Une mesure procédurale qui assure un éventuel remboursement de la créance
La saisie avant jugement est une mesure procédurale particulière qui est de nature conservatoire. Elle est pratiquée par le demandeur, en début ou en cours d’instance, dans le but de mettre les biens de son débiteur sous le contrôle de la justice et d’assurer éventuellement le remboursement de sa créance si le jugement final lui est favorable.
Pour vulgariser, la saisie avant jugement permet au demandeur, sous condition et avec l’autorisation du tribunal, de faire saisir par un huissier les biens de son débiteur afin de s’assurer que le jugement final à intervenir, s’il est favorable, rende l’exécution de celui-ci effective.

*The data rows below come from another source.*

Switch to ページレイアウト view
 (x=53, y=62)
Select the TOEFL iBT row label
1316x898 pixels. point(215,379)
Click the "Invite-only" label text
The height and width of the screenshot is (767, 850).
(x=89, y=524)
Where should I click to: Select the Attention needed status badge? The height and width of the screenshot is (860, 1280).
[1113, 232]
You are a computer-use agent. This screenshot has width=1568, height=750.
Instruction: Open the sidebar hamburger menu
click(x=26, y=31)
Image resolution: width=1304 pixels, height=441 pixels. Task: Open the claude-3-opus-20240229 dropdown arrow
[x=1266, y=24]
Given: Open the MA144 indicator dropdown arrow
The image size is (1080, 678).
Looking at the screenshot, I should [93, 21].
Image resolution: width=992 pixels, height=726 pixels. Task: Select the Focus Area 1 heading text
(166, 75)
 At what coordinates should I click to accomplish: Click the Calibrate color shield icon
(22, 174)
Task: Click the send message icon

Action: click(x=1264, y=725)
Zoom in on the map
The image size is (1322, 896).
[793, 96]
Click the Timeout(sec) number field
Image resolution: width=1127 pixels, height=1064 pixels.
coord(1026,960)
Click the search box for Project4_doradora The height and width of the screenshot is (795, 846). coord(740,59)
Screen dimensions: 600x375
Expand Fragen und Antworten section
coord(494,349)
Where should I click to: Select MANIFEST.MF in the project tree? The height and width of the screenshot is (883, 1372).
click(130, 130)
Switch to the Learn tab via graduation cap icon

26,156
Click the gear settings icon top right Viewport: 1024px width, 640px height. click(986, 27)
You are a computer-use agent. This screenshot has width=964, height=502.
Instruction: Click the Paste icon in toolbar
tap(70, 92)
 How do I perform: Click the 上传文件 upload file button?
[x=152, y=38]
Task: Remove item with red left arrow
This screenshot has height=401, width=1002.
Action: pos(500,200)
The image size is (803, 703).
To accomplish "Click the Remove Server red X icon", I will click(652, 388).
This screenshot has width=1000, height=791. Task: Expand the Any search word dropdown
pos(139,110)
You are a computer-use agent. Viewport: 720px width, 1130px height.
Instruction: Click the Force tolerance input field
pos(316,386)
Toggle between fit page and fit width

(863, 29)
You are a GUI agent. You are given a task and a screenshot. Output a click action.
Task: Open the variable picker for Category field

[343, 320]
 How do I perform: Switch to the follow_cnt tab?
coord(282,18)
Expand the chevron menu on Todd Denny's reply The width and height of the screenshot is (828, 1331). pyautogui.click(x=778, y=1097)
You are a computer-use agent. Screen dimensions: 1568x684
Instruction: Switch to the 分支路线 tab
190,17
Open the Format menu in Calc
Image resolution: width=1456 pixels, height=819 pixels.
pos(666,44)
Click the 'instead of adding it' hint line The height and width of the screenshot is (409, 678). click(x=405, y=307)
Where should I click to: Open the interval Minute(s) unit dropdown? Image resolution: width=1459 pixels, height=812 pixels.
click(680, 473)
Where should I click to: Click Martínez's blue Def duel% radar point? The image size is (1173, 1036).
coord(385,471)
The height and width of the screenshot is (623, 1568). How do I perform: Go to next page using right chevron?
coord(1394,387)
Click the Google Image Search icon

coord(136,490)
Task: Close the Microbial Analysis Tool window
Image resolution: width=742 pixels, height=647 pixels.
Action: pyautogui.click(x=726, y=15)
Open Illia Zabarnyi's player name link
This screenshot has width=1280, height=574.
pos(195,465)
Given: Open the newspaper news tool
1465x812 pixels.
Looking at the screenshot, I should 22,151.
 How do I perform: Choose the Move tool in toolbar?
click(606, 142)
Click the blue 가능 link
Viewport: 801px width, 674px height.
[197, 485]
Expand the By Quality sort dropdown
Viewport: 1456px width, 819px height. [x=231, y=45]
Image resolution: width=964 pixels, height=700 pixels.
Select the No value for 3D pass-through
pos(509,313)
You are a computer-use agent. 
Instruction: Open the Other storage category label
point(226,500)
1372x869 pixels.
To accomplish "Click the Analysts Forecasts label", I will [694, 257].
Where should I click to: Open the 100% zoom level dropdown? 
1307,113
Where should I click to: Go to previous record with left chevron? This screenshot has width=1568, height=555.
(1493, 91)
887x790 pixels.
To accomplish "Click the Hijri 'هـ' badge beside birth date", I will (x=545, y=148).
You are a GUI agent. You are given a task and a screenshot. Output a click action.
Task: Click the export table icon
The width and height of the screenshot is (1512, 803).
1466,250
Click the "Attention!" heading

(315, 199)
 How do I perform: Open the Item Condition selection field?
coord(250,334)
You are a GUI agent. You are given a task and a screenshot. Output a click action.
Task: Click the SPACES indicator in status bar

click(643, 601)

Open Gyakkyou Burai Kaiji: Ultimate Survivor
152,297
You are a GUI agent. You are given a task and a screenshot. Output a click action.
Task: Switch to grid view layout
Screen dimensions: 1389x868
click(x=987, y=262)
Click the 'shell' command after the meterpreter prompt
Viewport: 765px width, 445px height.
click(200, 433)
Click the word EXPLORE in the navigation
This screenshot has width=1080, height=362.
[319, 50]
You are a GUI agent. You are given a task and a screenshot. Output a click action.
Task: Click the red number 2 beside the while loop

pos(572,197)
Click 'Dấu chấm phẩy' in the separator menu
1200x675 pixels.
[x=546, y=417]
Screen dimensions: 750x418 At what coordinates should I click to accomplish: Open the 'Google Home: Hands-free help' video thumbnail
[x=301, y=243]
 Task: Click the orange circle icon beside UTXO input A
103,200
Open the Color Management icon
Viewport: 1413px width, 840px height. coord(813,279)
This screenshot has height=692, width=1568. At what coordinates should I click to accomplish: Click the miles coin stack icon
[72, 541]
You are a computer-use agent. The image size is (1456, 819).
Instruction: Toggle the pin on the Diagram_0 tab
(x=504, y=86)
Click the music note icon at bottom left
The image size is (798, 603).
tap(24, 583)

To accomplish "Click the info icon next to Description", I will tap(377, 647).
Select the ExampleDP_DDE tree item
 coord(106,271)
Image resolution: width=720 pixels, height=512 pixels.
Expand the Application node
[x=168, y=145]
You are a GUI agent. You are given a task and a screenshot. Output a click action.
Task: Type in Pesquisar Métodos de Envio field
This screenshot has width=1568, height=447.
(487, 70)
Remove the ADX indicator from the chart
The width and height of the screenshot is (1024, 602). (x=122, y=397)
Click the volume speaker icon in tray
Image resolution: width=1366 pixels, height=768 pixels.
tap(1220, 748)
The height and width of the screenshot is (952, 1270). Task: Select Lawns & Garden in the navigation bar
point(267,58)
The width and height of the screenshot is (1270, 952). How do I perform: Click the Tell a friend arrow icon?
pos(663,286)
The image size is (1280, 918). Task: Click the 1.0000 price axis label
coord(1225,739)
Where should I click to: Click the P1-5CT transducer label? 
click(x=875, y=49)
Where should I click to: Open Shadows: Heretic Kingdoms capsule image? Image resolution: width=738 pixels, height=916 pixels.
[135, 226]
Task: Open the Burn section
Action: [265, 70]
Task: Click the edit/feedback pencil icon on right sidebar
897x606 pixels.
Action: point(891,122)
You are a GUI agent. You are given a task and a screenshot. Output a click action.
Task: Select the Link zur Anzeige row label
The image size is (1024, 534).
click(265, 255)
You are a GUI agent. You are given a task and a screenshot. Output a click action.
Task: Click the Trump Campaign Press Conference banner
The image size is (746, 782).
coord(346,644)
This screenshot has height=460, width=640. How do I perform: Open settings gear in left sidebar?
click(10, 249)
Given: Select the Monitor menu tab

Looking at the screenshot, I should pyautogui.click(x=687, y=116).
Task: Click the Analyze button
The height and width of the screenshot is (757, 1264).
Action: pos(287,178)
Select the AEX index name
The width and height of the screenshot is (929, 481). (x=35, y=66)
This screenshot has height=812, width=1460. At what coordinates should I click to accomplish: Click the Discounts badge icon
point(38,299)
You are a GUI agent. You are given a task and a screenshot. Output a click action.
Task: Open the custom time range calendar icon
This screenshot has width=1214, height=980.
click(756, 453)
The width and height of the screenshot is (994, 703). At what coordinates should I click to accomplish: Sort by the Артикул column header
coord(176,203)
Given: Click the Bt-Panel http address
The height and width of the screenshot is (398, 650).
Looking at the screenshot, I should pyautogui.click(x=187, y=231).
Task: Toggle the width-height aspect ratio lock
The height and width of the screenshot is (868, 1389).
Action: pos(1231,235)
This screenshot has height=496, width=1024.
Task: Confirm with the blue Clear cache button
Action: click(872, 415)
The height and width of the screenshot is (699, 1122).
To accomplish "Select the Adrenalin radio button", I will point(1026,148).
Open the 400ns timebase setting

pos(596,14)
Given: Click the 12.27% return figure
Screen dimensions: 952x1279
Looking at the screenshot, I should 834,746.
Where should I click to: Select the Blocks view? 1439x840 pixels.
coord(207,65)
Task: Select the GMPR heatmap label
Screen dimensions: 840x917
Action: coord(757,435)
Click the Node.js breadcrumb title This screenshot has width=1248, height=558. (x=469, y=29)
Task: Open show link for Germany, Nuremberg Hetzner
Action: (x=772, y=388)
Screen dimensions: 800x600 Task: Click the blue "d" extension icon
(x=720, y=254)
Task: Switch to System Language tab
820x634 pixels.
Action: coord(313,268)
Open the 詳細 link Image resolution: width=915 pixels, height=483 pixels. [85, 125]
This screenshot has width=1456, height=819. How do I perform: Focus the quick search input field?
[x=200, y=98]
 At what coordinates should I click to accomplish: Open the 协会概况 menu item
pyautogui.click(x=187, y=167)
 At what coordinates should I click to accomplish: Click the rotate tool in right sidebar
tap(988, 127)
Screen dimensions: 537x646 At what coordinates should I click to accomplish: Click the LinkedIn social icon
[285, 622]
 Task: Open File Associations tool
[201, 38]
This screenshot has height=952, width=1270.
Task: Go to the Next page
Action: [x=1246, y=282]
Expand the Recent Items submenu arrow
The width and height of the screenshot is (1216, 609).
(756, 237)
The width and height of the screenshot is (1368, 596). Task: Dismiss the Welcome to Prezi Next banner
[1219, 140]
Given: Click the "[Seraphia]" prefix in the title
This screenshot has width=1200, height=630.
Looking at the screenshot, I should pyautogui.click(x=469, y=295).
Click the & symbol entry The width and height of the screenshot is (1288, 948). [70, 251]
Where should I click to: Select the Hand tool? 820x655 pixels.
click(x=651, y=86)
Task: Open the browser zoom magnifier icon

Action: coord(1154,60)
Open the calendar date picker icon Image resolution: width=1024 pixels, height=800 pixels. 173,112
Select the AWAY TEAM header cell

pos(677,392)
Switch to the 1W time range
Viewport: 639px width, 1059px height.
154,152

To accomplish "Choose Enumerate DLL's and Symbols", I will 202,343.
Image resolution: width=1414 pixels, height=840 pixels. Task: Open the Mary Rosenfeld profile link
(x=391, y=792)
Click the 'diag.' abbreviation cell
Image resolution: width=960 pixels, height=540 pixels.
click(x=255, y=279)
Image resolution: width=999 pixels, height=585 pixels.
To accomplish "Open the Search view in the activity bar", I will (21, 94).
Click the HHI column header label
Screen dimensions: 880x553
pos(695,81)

Empêcher les créanciers d’organiser leur insolvabilité
En effet, dans de nombreux cas, les débiteurs, en raison de la longueur voir de la lenteur du système judiciaire, arrivent à organiser leur insolvabilité rendant dès lors purement illusoire la possibilité d’exécution du jugement du demandeur. Celui-ci se retrouve alors en plus de sa créance impayée avec la frustration d’un système judiciaire inefficace et des honoraires d’avocat à ses frais.
Le recouvrement de la créance est-il mis en péril ?
Pour demander et obtenir une saisie avant jugement, le demandeur doit convaincre le juge que les biens du défendeur doivent être saisis avant jugement s’il est à craindre que sans cette mesure le recouvrement de sa créance ne soit mis en péril (art 518 Code procédure civile Québec).
Le critère est donc la mise en péril du recouvrement de la créance du demandeur. C’est pour cette raison que les biens du débiteur doivent être saisis avant le jugement.
Quand pratiquer la saisie avant jugement ?
La saisie avant jugement peut être pratiquée avant l’introduction de l’instance ou en cours d’instance.
De manière générale, la saisie avant jugement intervient avant l’introduction de l’instance ex parte. Cela signifie que la demande est présentée au tribunal en l’absence de la partie adverse qui n’a pas produit de contestation ou qui ne s’est pas présentée à l’audience. Lorsqu’une saisie avant jugement est effectuée avant la signification de la demande introductive d’instance, le demandeur produit celle-ci au greffe et la signifie au défendeur dans les cinq jours de la signification de l’avis d’exécution.
L’implication d’un huissier pour rédiger l’avis d’exécution
La saisie avant jugement se fait au moyen d’un avis d’exécution sur les bases des instructions du demandeur. Cela implique l’intervention d’un huissier qui va rédiger l’avis d’exécution.
Les biens saisis sont confiés à la garde d’un tiers, à moins que le demandeur n’autorise l’huissier à les laisser sous la garde du saisi.
Saisie sans l’autorisation du tribunal
Certains biens font l’objet d’une saisie avant jugement de plein droit c’est-à-dire sans l’autorisation du tribunal. Il s’agit :
- du bien meuble que le demandeur est en droit de revendiquer ;
- du bien meuble sur le prix duquel le demandeur est fondé à être colloqué par préférence et dont on use de manière à mettre en péril la réalisation de sa créance prioritaire ;
- du bien meuble qu’une disposition de la loi permet au demandeur de faire saisir pour assurer l’exercice de ses droits sur celui-ci.
Le débiteur peut demander l’annulation de la saisie
Le débiteur dont les biens sont saisis dans le cadre d’une saisie avant jugement n’a pas eu l’occasion de se défendre, car la procédure a eu lieu en son absence. Il peut, dans un délai de cinq jours de la signification de l’avis d’exécution, demander l’annulation de la saisie en raison de l’insuffisance ou de la fausseté des allégations de la déclaration du demandeur.
Le critère ici est donc de démontrer que les allégations contenues dans la déclaration sous serment du demandeur sont insuffisantes ou fausses.
Si le débiteur y parvient, le tribunal annulera la saisie. À défaut, celle-ci sera maintenue voir révisée ou étendue.
Une procédure d’exception efficace avant même l’introduction du recours
La saisie avant jugement est une procédure d’exception efficace qui permet la saisie des biens du débiteur avant même l’introduction du recours. Toutefois, le critère pour l’obtenir doit être correctement démontré et documenté (bonne présentation de la preuve) pour obtenir l’autorisation du tribunal. C’est une procédure complexe qui se joue en un coup. Elle est accordée ou refusée et bien souvent l’efficacité et la pertinence du recours repose dans son accueil.